Pas de doute, The Inspector Cluzo avait surpris son monde lors de la sortie de son premier album éponyme. Et moi le premier. Je ne vous raconte même pas combien de fois je me suis envoyé cette galette dans ma petite trombine. Pendant ce temps, le duo complètement déjanté a parcouru le monde entier pour prêcher la bonne parole avec ses riffs incandescents et ses rythmes chaloupés.

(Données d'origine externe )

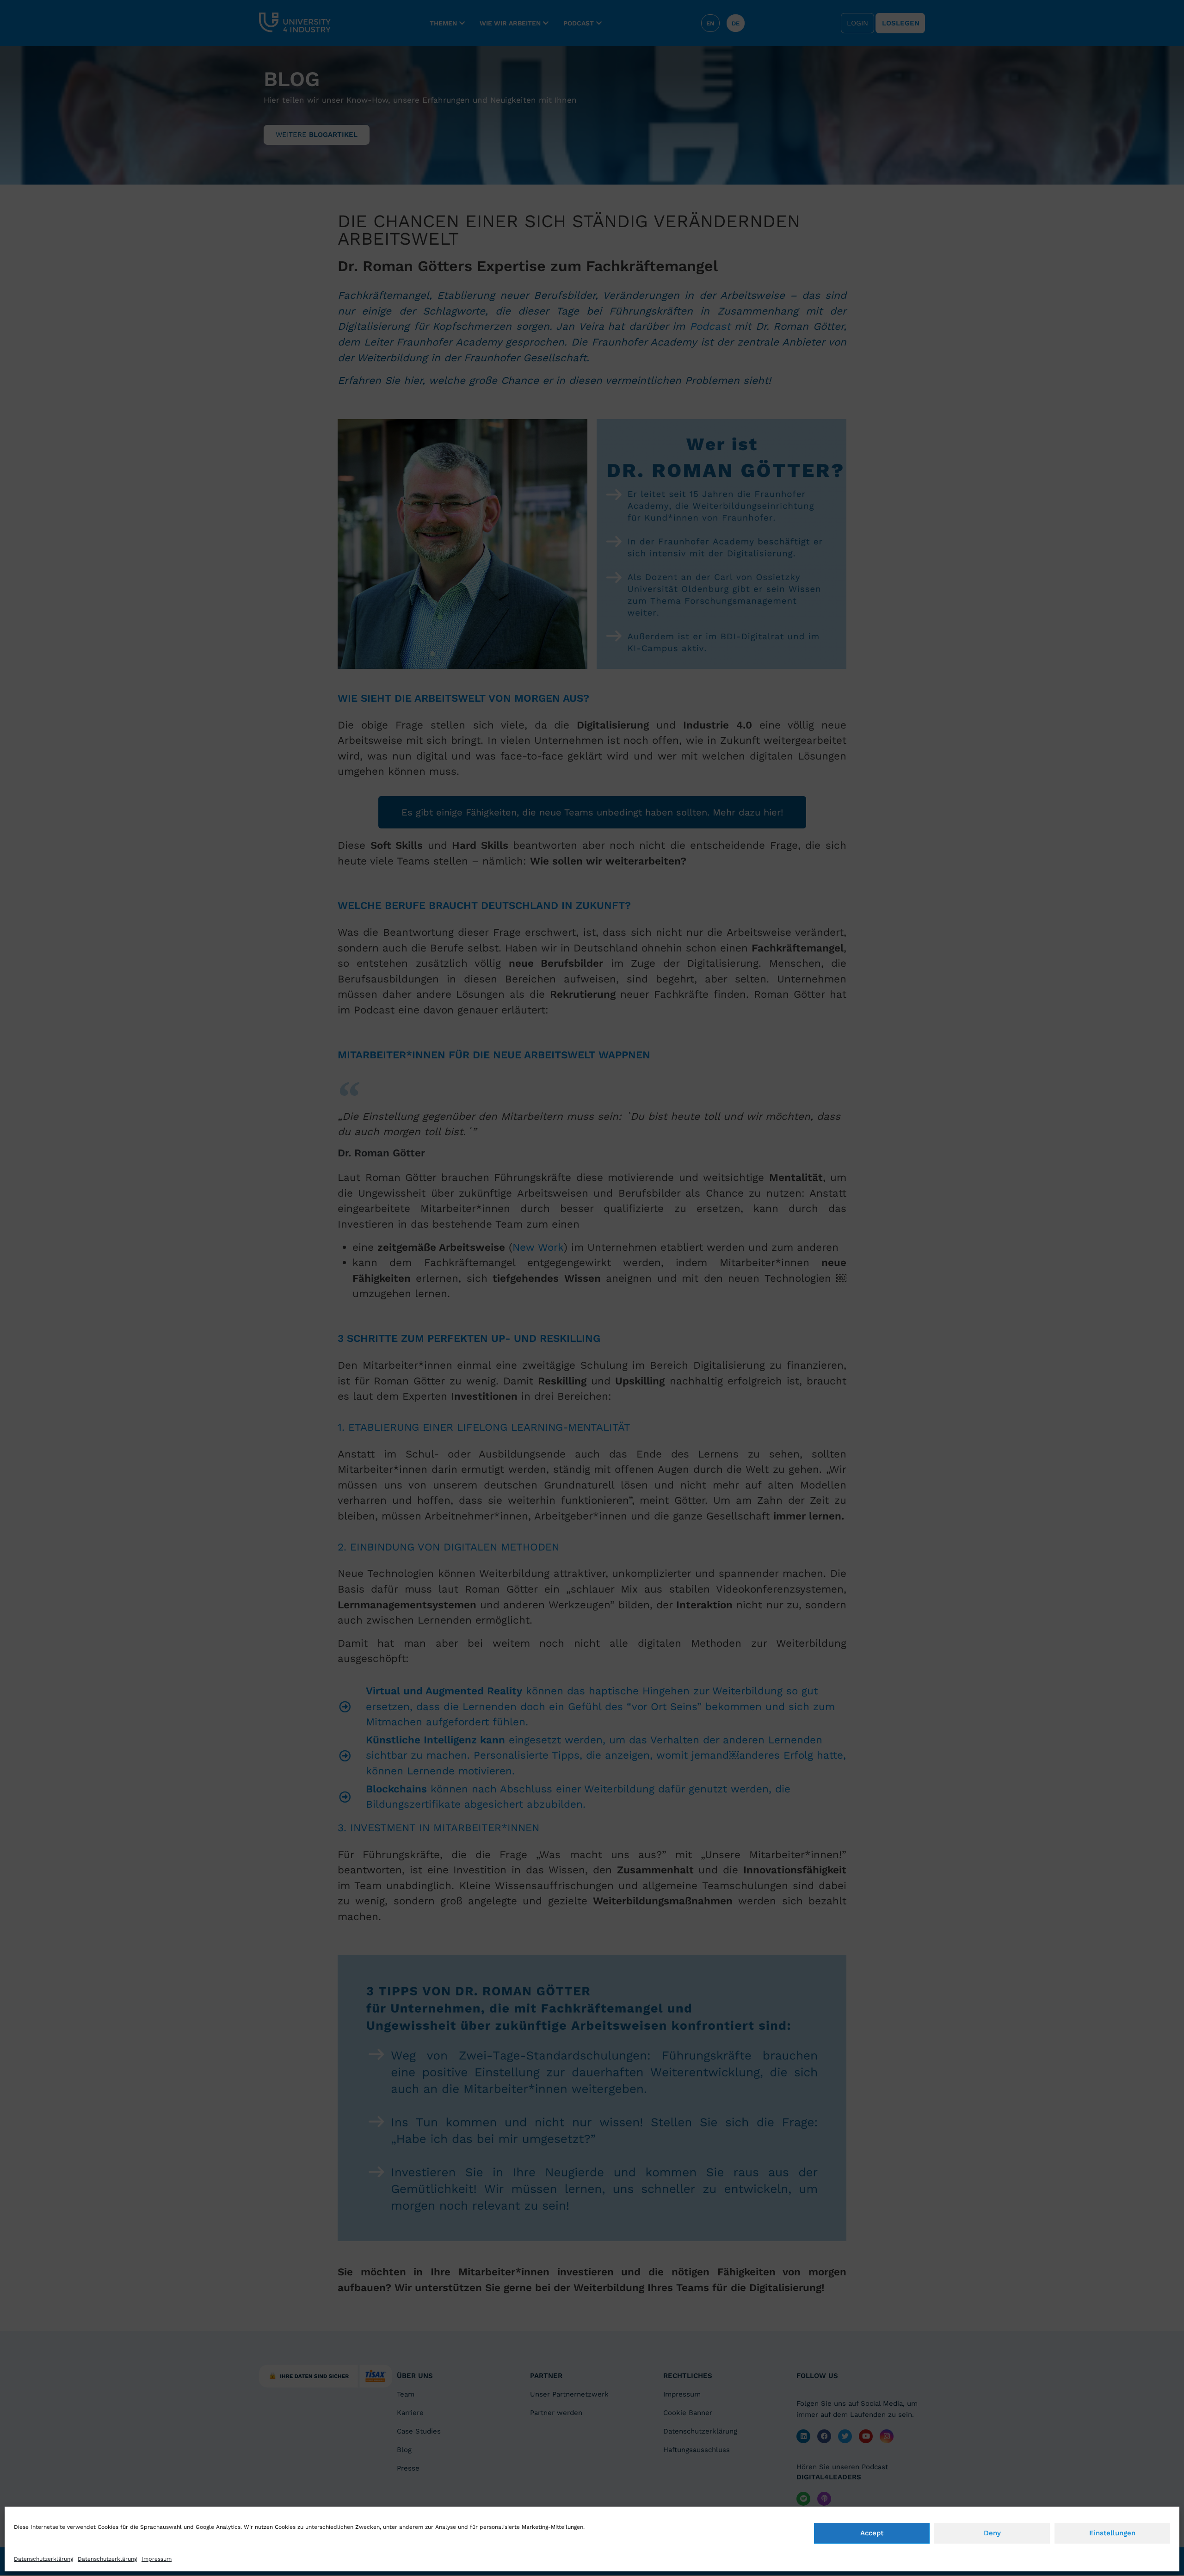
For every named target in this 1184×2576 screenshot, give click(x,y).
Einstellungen (1112, 2533)
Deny (992, 2533)
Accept (871, 2533)
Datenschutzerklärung (43, 2559)
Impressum (157, 2559)
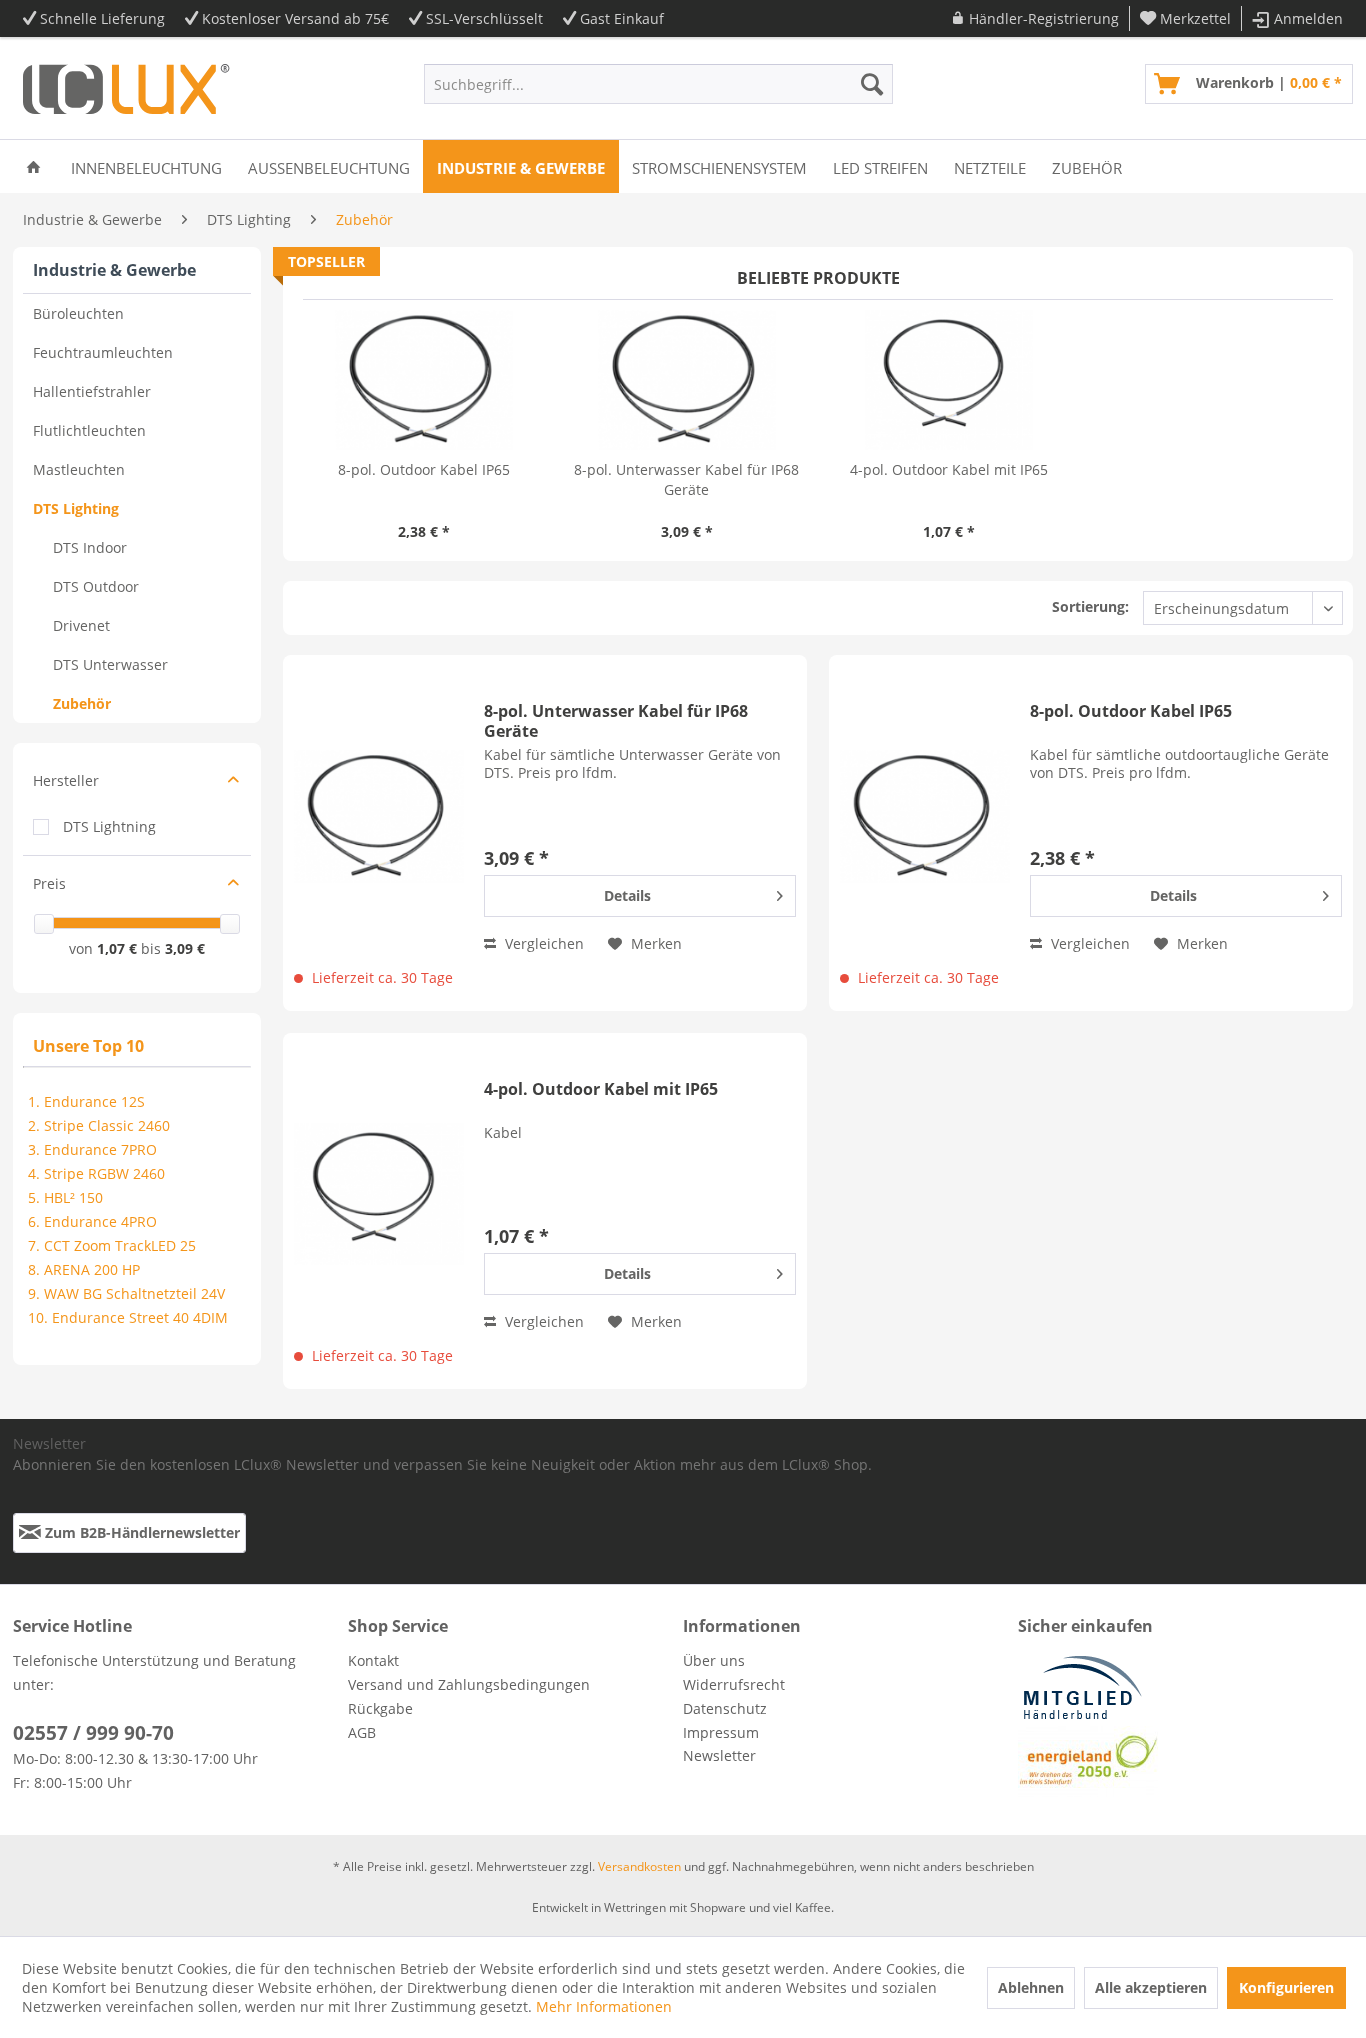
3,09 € (185, 948)
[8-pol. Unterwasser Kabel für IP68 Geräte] (687, 380)
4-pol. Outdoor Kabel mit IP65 (949, 469)
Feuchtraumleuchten (103, 352)
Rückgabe (380, 1708)
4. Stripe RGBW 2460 (96, 1173)
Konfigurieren (1286, 1987)
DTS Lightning (109, 826)
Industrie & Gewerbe (114, 270)
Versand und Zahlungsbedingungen (469, 1684)
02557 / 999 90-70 (93, 1733)
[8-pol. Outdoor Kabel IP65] (424, 380)
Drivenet (81, 625)
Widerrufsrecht (734, 1684)
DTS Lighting (76, 508)
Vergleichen (542, 943)
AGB (362, 1732)
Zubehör (82, 703)
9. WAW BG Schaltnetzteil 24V (126, 1293)
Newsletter (719, 1755)
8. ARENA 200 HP (84, 1269)
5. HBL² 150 (65, 1197)
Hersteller (66, 780)
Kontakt (373, 1660)
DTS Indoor (90, 547)
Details (627, 895)
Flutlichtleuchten (89, 430)
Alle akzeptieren (1151, 1987)
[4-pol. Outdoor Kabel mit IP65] (949, 380)
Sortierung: (1090, 606)
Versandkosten (639, 1866)
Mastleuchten (79, 469)
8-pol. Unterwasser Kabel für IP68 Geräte (686, 479)
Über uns (714, 1660)
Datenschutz (725, 1708)
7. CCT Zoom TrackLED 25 (112, 1245)
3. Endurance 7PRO (92, 1149)
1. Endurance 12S (86, 1101)
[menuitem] (1035, 18)
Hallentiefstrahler (92, 391)
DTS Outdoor (96, 586)
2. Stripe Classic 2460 (99, 1125)
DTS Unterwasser (110, 664)
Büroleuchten (78, 313)
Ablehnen (1031, 1987)
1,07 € (119, 948)
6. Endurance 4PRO (92, 1221)
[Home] (33, 166)
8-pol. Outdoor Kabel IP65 (424, 469)
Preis (49, 883)
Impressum (721, 1732)
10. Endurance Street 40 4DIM (128, 1317)
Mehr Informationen (604, 2006)
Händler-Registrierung (1044, 18)
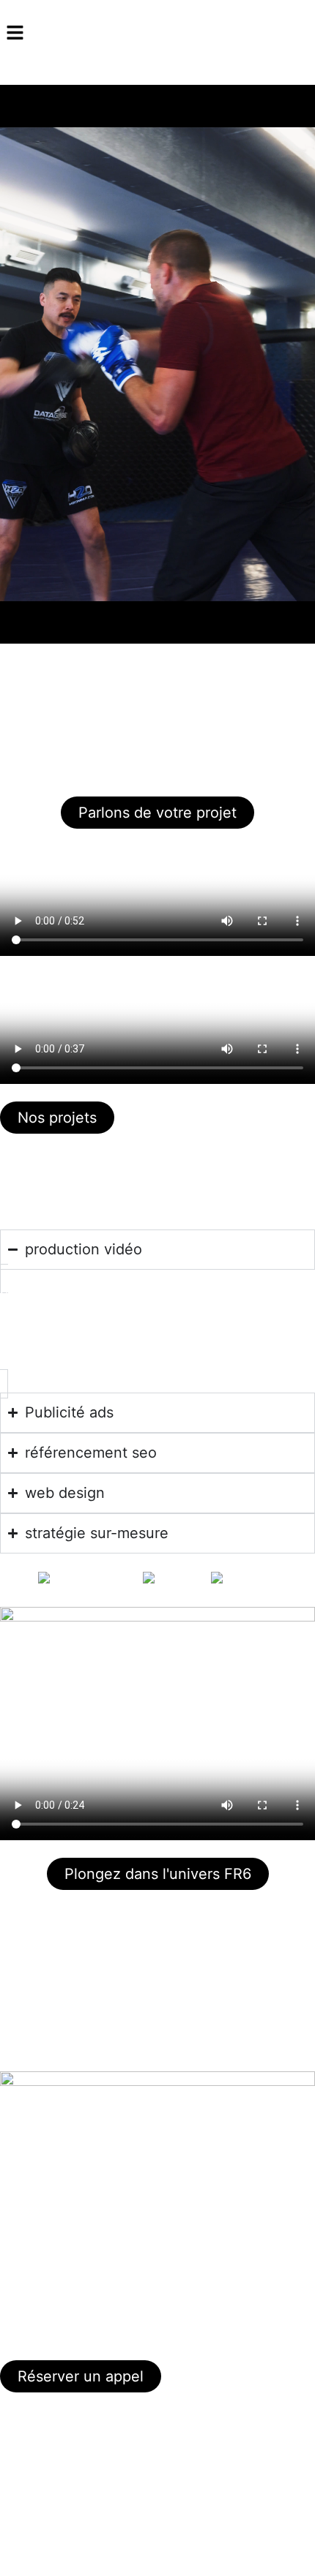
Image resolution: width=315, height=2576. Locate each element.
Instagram (25, 2440)
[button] (157, 33)
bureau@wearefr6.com (56, 2296)
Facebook (25, 2477)
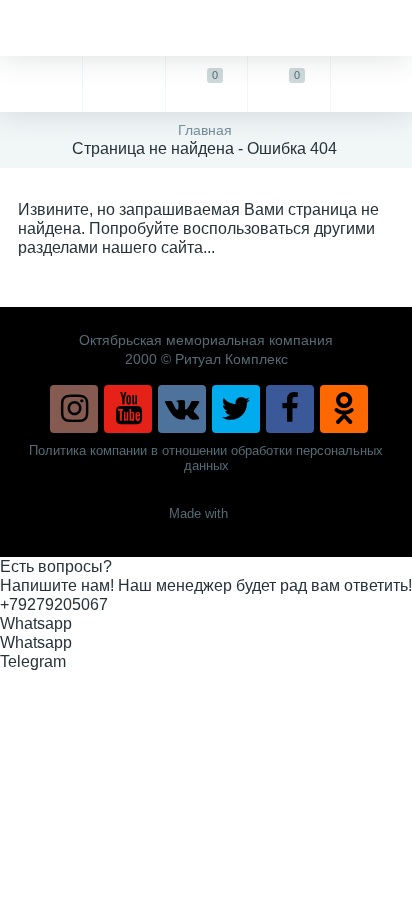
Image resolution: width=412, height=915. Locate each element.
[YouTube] (128, 409)
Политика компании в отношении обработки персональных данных (206, 458)
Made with (198, 513)
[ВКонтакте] (182, 409)
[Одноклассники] (344, 409)
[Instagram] (74, 409)
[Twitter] (236, 409)
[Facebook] (290, 409)
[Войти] (371, 84)
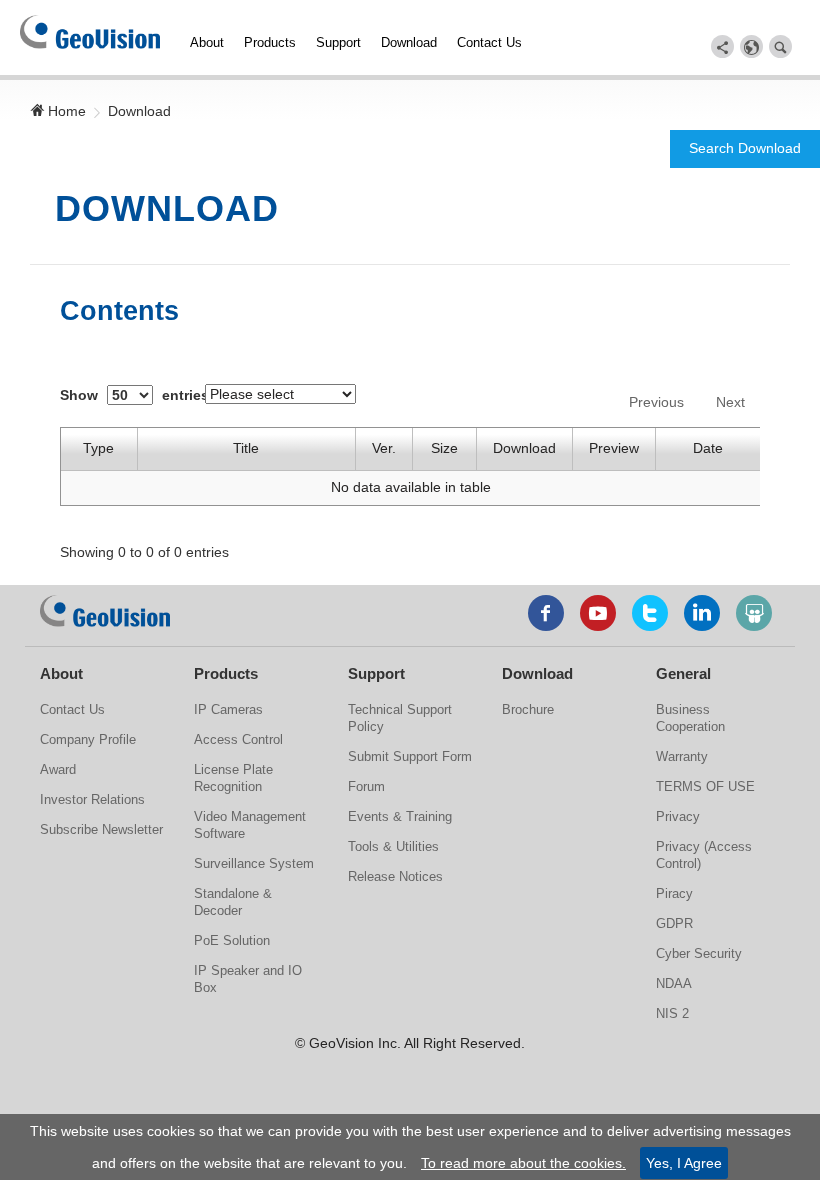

Alors, on s’interroge de la manière par laquelle les deux compères vont une nouvelle fois assommé son auditoire. A l’heure où je tape ces quelques mots sur mon ordinateur (je sais, ça fait un moment que ce n’est pas arrivé pour le W-Fenec, mais ainsi va la vie), The french bastards vient de débarquer dans les bacs et le moins que l’on puisse dire, c’est que The Inspector Cluzo a brillamment franchi le sacro-saint cap du "deuxième" album. Je m’explique ? Je m’explique. Il semblait difficile pour le groupe de sortir de ce créneau complètement assumé de fusion funk ’n’ roll délirant du premier disque. Ce n’est donc pas une surprise si on retrouve dans The french bastards tous les ingrédients qui font prendre la sauce : guitares tantôt funky, tantôt rock ’n’ roll, rythmiques toujours dans le ton, voices précieuses. Le triptyque Fishbone/Red Hot Chili Peppers/Infectious Grooves est toujours d’actualité. Sauf que cette deuxième galette va encore plus loin dans le "délire", en musclant parfois le jeu avec des guitares tranchantes et des voix plus saturées qu’à l’accoutumé. The Inspector Cluzo étoffe ses références (l’hommage non camouflé à AC/DC avec "Terminator is black in his back", "F*** Michael Jackson" que n’aurait pas renié les Jackon Five, quoique). Le funk mid tempo et les refrains qui ont la classe sont toujours aussi présents ("In love with Lilian Thuram"). Le rock qui sue des couilles aussi ("The french bastards #1"). Mais on sent que le groupe maîtrise de plus en plus son sujet, et n’hésite pas à emprunter des chemins tortueux et plus teigneux ("Giving his opinion is not a job, this is a right", "Zombies DJ’s killers"), avec toujours cette insolente réussite qui fait mouche. Après la surprise, la confirmation : pas besoin d’avoir fait l’école de police pour constater le duo a réussi son coup en innovant avec une formule et un son qui lui est déjà acquis. Cerises sur le gâteau, une nouvelle participation du poisson mort Angelo Moore et le packaging cartonné de ce disque qui vaut le coup d’oeil. Assurément, The Inspector Cluzo est dans la place, The Inspector Cluzo mérite sa place (sur le W-Fenec, dans nos coeurs, sur les scènes du monde entier,...) : The Inspector Cluzo est en place. Tout simplement.